161 air/ml) shaking culture was performed.

After culturing, the culture was centrifuged to obtain 221 g of bacterial cells, and a final enzyme preparation was obtained by the method described in (7) Purification method below. The specific activity of the final enzyme preparation was 2.20 U/■.

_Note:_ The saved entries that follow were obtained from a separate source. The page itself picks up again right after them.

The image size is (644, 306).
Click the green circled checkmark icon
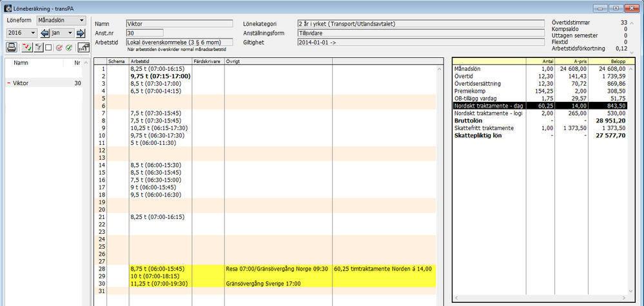click(x=68, y=47)
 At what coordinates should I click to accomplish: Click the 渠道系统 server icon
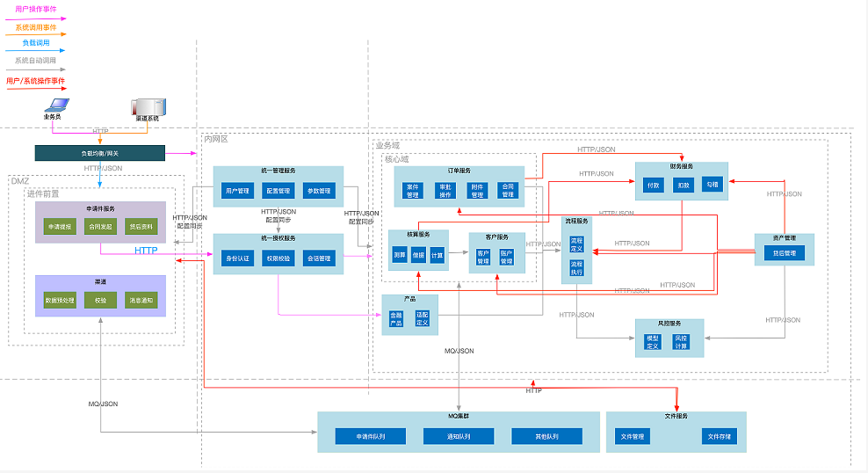[x=147, y=106]
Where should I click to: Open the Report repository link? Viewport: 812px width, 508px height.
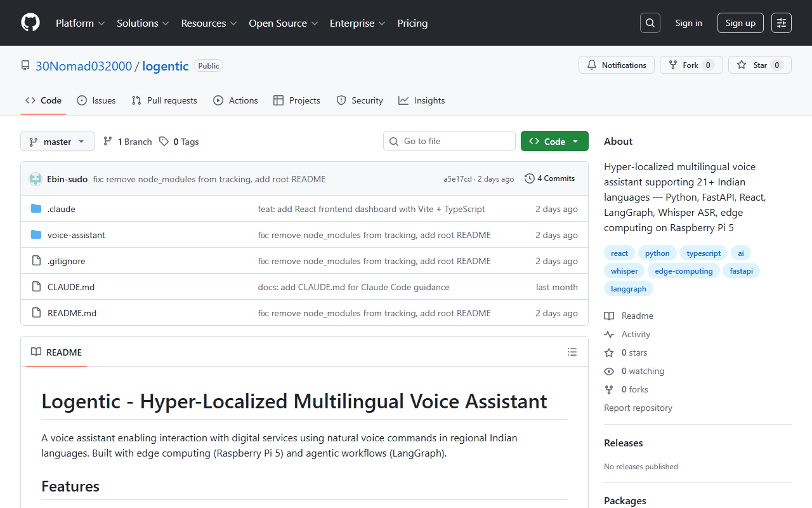coord(638,407)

[Brief explanation of drawings]

FIG. 1 is a graph showing the relationship between pH and activity of the maltase of the present invention, and FIG. 2 is a graph showing the relationship between temperature and activity. FIG. 3 is an acrylamide gel disk electropherogram of purified maltase.

Claims (1)

[Claims] 1. A novel maltase having the following properties. (1) 0.05 ml of 1% maltose and this enzyme [50
5mM EDT in mM phosphate buffer (pH 6.86)
When 0.1 ml of A-containing product is applied for 30 minutes, the optimum temperature is around 24°C. (2) This enzyme contains maltose, maltotriose, maltotetraose, paranitrophenyl-α-maltoside,
It acts on paranitrophenyl-β-maltoside and isopanose, but does not act on maltohexaose, maltoheptaose, soluble starch, amylopectin, amylose, and pullulan. (3) The optimum pH of this enzyme is around pH 7.0 at 30°C, and it is stable around pH 6.0 to 7.0. (4) This enzyme is inactivated when left at pH 8.0 or higher at 4°C for 24 hours. Moreover, it is deactivated by heating for 30 minutes at 35°C. (5) The molecular weight of this enzyme is approximately 57,000 (according to SDS-acrylamide gel electrophoresis). 2. A method for producing a novel maltase, which comprises culturing a microorganism belonging to the genus Bacillus and having the ability to produce a novel maltase having the following properties, accumulating the maltase in the bacterial cells, and collecting the maltase. (1) 0.05 ml of 1% maltose and this enzyme [50
5mM EDT in mM phosphate buffer (pH 6.86)
When 0.1 ml of A-containing product is applied for 30 minutes, the optimum temperature is around 24°C. (2) This enzyme contains maltose, maltotriose, maltotetraose, paranitrophenyl-α-maltoside,
It acts on paranitrophenyl-β-maltoside and isopanose, but does not act on maltohexaose, maltoheptaose, soluble starch, amylopectin, amylose, and pullulan. (3) The optimum pH of this enzyme is around pH 7.0 at 30°C, and it is stable around pH 6.0 to 7.0. (4) This enzyme is inactivated when left at pH 8.0 or higher at 4°C for 24 hours. Moreover, it is deactivated by heating for 30 minutes at 35°C. (5) The molecular weight of this enzyme is approximately 57,000 (according to SDS-acrylamide gel electrophoresis). 3. The production method according to claim 2, wherein the novel maltase-producing bacterium belonging to the genus Bacillus is Bacillus cereus NY-14 (FERMBP-329).